Elle avait, en même temps, soigneusement et sagement administré son domaine. S’il n’était ni très riche, ni très étendu, il jouit, grâce à la politique pacifique des rois, d’une période de repos ininterrompue, de Hugues Capet à Louis VII. Paris, où la dynastie mène une existence casanière qui contraste si vivement avec l’existence voyageuse des empereurs toujours errant à travers l’Allemagne et l’Italie, ou des rois d’Angleterre passant continuellement de leur île à la Normandie, devient peu à peu le centre administratif de l’île de France, prétendant à son rôle futur de capitale du royaume. L’archevêque de Sens vient s’y fixer. Les prévôts de tous les domaines du roi y rendent leurs comptes. La présence permanente de la cour y entretient une activité politique et administrative dont on chercherait vainement l’analogue dans toute l’Europe. De même que Rome est la cité du pape, Paris est la cité du roi et elle tient de là une vie plus nuancée, un caractère moins bourgeois que les autres villes.

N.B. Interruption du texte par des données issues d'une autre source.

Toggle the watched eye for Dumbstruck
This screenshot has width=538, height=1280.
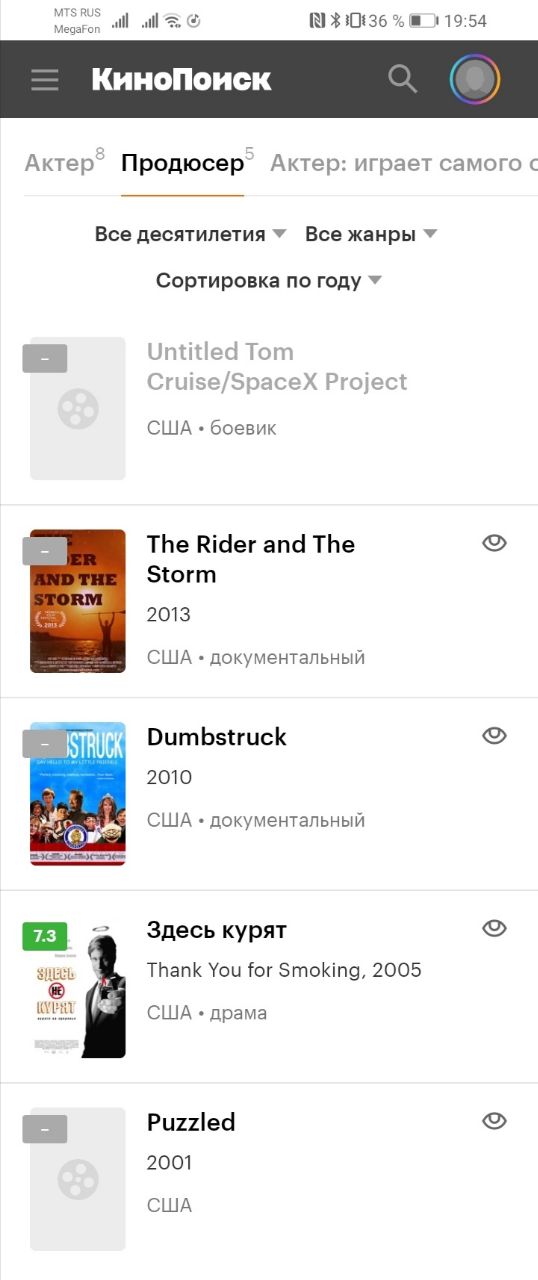coord(494,736)
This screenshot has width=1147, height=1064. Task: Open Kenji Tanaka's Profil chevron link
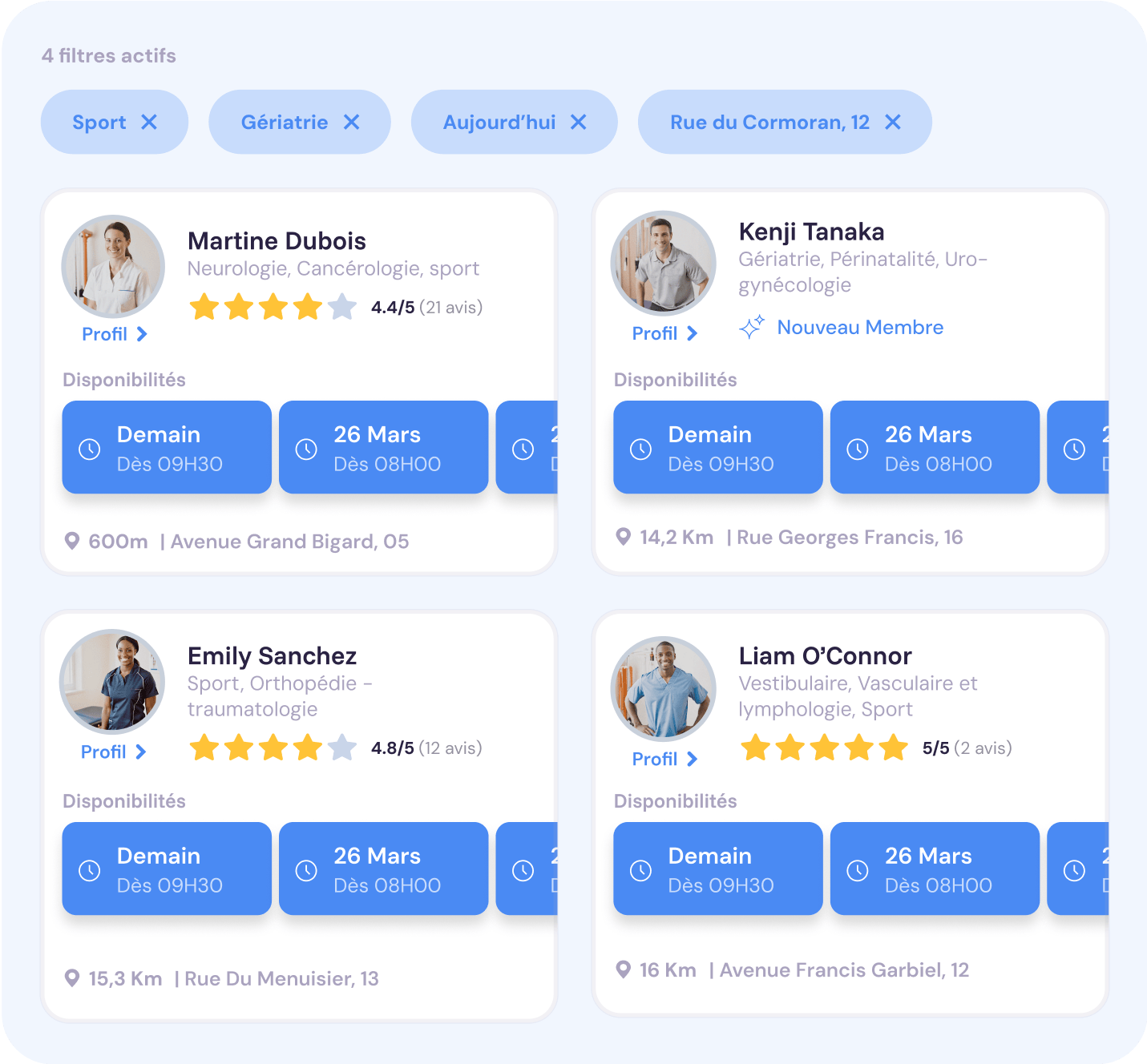664,333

Déjà au xiie siècle, l’attraction qu’elle exerce autour d’elle communique aux écoles de ses monastères une importance toujours croissante. Sous Philippe Auguste, la corporation de leurs maîtres et de leurs écoliers donnera naissance à la première « université » de l’Europe. Rien d’étonnant si, dans un milieu aussi actif, l’art se développe vigoureusement. L’abbé Suger de Saint-Denys, le ministre de Louis VII, attire à son abbaye des artisans des régions voisines, et Notre-Dame de Paris, commencée en 1163, est la première en date des grandes cathédrales gothiques. Le prestige de Paris sur la France a contribué fortement à l’unité du royaume et, depuis le xiie siècle, s’est augmenté dans la même mesure que celle-ci. L’action sociale de la capitale et l’action politique de la royauté n’ont pas moins contribué l’une que l’autre à former la nation.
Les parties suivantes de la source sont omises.